─── EXCERPTED RECORDS ───
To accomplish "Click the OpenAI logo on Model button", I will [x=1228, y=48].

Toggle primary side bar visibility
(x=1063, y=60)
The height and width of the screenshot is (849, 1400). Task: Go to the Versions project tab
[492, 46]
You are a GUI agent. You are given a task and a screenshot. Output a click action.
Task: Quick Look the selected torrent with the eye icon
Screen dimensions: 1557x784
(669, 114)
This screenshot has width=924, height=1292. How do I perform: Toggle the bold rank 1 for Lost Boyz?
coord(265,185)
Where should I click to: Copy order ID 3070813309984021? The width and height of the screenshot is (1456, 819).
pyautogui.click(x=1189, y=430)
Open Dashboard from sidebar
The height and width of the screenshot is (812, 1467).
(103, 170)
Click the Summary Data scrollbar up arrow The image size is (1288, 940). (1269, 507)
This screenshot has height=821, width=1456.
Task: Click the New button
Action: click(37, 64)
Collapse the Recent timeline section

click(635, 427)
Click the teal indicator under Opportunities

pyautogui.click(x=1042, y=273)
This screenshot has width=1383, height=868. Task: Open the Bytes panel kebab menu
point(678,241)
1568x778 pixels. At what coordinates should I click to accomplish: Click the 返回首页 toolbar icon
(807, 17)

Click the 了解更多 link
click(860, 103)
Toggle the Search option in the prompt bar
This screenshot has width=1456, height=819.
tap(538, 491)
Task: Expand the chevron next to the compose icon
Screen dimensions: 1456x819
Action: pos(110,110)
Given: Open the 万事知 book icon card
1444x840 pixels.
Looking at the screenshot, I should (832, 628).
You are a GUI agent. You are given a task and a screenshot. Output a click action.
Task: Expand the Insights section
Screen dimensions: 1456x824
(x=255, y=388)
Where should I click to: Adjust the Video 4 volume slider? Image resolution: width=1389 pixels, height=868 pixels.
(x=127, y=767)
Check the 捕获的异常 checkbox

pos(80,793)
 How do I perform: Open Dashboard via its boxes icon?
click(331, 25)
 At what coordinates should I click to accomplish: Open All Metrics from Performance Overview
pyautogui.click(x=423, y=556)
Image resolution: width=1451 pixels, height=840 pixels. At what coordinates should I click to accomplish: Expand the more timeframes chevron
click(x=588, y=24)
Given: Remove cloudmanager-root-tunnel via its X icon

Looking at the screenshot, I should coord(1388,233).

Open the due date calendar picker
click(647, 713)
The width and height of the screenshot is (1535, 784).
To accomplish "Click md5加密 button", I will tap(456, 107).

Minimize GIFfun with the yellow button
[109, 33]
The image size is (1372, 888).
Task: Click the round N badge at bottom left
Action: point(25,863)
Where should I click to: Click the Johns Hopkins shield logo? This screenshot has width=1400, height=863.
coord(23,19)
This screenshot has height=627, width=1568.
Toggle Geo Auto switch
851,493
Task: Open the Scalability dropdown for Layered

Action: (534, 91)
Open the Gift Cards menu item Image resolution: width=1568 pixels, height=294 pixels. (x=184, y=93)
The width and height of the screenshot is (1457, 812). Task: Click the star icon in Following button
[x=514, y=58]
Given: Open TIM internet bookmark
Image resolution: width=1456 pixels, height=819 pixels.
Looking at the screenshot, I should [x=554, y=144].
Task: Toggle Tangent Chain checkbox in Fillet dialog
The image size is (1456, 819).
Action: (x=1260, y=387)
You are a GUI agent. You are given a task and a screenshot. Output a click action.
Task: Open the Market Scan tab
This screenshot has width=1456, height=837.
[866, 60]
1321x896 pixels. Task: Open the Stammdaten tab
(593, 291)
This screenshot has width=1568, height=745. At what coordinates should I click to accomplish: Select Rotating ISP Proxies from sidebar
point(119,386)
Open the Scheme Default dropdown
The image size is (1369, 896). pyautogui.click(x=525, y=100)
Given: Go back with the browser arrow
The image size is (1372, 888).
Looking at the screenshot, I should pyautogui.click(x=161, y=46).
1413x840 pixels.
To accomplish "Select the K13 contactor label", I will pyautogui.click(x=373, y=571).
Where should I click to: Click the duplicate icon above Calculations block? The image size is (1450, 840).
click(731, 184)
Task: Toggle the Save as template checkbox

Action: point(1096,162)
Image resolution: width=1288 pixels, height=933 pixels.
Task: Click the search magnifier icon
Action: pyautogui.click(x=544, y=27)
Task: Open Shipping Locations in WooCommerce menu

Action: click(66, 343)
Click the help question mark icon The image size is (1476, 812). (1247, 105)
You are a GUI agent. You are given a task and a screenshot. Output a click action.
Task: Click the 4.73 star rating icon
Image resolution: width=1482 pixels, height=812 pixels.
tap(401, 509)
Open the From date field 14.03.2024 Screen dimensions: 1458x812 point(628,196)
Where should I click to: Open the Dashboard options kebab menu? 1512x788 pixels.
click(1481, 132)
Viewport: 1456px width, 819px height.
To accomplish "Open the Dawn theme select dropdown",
───
EXERCISE DETAILS: What is needed is an exact copy of every entry above.

WRITTEN SOLUTION:
To accomplish "Click the OpenAI logo on Model button", I will [x=1228, y=48].

Toggle primary side bar visibility
(x=1063, y=60)
The height and width of the screenshot is (849, 1400). Task: Go to the Versions project tab
[492, 46]
You are a GUI agent. You are given a task and a screenshot. Output a click action.
Task: Quick Look the selected torrent with the eye icon
Screen dimensions: 1557x784
(669, 114)
This screenshot has width=924, height=1292. How do I perform: Toggle the bold rank 1 for Lost Boyz?
coord(265,185)
Where should I click to: Copy order ID 3070813309984021? The width and height of the screenshot is (1456, 819).
pyautogui.click(x=1189, y=430)
Open Dashboard from sidebar
The height and width of the screenshot is (812, 1467).
(103, 170)
Click the Summary Data scrollbar up arrow The image size is (1288, 940). (1269, 507)
This screenshot has height=821, width=1456.
Task: Click the New button
Action: click(37, 64)
Collapse the Recent timeline section

click(635, 427)
Click the teal indicator under Opportunities

pyautogui.click(x=1042, y=273)
This screenshot has width=1383, height=868. Task: Open the Bytes panel kebab menu
point(678,241)
1568x778 pixels. At what coordinates should I click to accomplish: Click the 返回首页 toolbar icon
(807, 17)

Click the 了解更多 link
click(860, 103)
Toggle the Search option in the prompt bar
This screenshot has width=1456, height=819.
tap(538, 491)
Task: Expand the chevron next to the compose icon
Screen dimensions: 1456x819
Action: pos(110,110)
Given: Open the 万事知 book icon card
1444x840 pixels.
Looking at the screenshot, I should (832, 628).
You are a GUI agent. You are given a task and a screenshot. Output a click action.
Task: Expand the Insights section
Screen dimensions: 1456x824
(x=255, y=388)
Where should I click to: Adjust the Video 4 volume slider? Image resolution: width=1389 pixels, height=868 pixels.
(x=127, y=767)
Check the 捕获的异常 checkbox

pos(80,793)
 How do I perform: Open Dashboard via its boxes icon?
click(331, 25)
 At what coordinates should I click to accomplish: Open All Metrics from Performance Overview
pyautogui.click(x=423, y=556)
Image resolution: width=1451 pixels, height=840 pixels. At what coordinates should I click to accomplish: Expand the more timeframes chevron
click(x=588, y=24)
Given: Remove cloudmanager-root-tunnel via its X icon

Looking at the screenshot, I should coord(1388,233).

Open the due date calendar picker
click(647, 713)
The width and height of the screenshot is (1535, 784).
To accomplish "Click md5加密 button", I will tap(456, 107).

Minimize GIFfun with the yellow button
[109, 33]
The image size is (1372, 888).
Task: Click the round N badge at bottom left
Action: point(25,863)
Where should I click to: Click the Johns Hopkins shield logo? This screenshot has width=1400, height=863.
coord(23,19)
This screenshot has height=627, width=1568.
Toggle Geo Auto switch
851,493
Task: Open the Scalability dropdown for Layered

Action: (534, 91)
Open the Gift Cards menu item Image resolution: width=1568 pixels, height=294 pixels. (x=184, y=93)
The width and height of the screenshot is (1457, 812). Task: Click the star icon in Following button
[x=514, y=58]
Given: Open TIM internet bookmark
Image resolution: width=1456 pixels, height=819 pixels.
Looking at the screenshot, I should [x=554, y=144].
Task: Toggle Tangent Chain checkbox in Fillet dialog
The image size is (1456, 819).
Action: (x=1260, y=387)
You are a GUI agent. You are given a task and a screenshot. Output a click action.
Task: Open the Market Scan tab
This screenshot has width=1456, height=837.
[866, 60]
1321x896 pixels. Task: Open the Stammdaten tab
(593, 291)
This screenshot has width=1568, height=745. At what coordinates should I click to accomplish: Select Rotating ISP Proxies from sidebar
point(119,386)
Open the Scheme Default dropdown
The image size is (1369, 896). pyautogui.click(x=525, y=100)
Given: Go back with the browser arrow
The image size is (1372, 888).
Looking at the screenshot, I should pyautogui.click(x=161, y=46).
1413x840 pixels.
To accomplish "Select the K13 contactor label", I will pyautogui.click(x=373, y=571).
Where should I click to: Click the duplicate icon above Calculations block? The image size is (1450, 840).
click(731, 184)
Task: Toggle the Save as template checkbox

Action: point(1096,162)
Image resolution: width=1288 pixels, height=933 pixels.
Task: Click the search magnifier icon
Action: pyautogui.click(x=544, y=27)
Task: Open Shipping Locations in WooCommerce menu

Action: click(66, 343)
Click the help question mark icon The image size is (1476, 812). (1247, 105)
You are a GUI agent. You are given a task and a screenshot. Output a click action.
Task: Click the 4.73 star rating icon
Image resolution: width=1482 pixels, height=812 pixels.
tap(401, 509)
Open the From date field 14.03.2024 Screen dimensions: 1458x812 point(628,196)
Where should I click to: Open the Dashboard options kebab menu? 1512x788 pixels.
click(1481, 132)
Viewport: 1456px width, 819px height.
To accomplish "Open the Dawn theme select dropdown",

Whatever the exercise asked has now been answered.